My sense of feel came a bit by accident. When my father handed me my first club, when I was 3, he showed me the proper grip and said, "Don't you ever change that!" I'm sure Pap wanted me to have a grip that worked from a mechanical standpoint, but the way he set my hands on that club also gave me great sensitivity. I never tried to grip the club lightly. Sam Snead told me on more than one occasion I should hold it like I was holding a baby bird, but I never went along with that. I think a firm grip helps you control the club and prevents it from turning in your hands. Another thing about feel is, if you make a change in your grip, it takes time for your brain to adapt. My left-hand position got too strong when I was a teenager at Wake Forest, which some-times caused a hook, so I weakened it and vowed to play through the change. I still have that weak left-hand grip today, though my right hand is what you'd call neutral. It helps that I have very large hands, although my hands aren't as large as Byron Nelson's -- he had the biggest hands for a great player I ever saw. I'm not tall, but my glove size is extra large.

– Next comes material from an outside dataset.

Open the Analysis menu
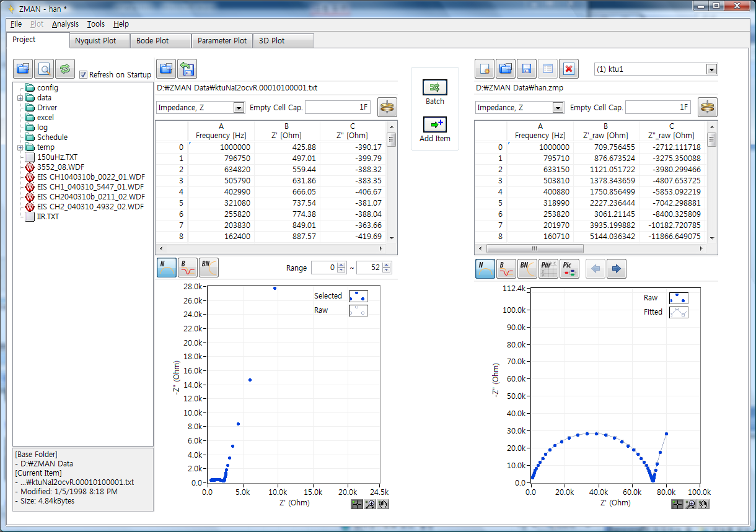The height and width of the screenshot is (532, 756). (65, 24)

The material used for the grip itself is important, too. I always liked leather grips and still do, because I don't like the vibration that comes up the shaft at impact to be dampened too much. Jack Nicklaus feels the same way. But I'm trying rubber more often, and I suppose I'm getting used to it.

So, the search goes on. Right now I'm feeling, at age 79, like I'm one of those rare guys who discovers more feel the older he gets. But I wouldn't be surprised if it suddenly left me. As my friend Gary Player says, "Golf is a puzzle without an answer."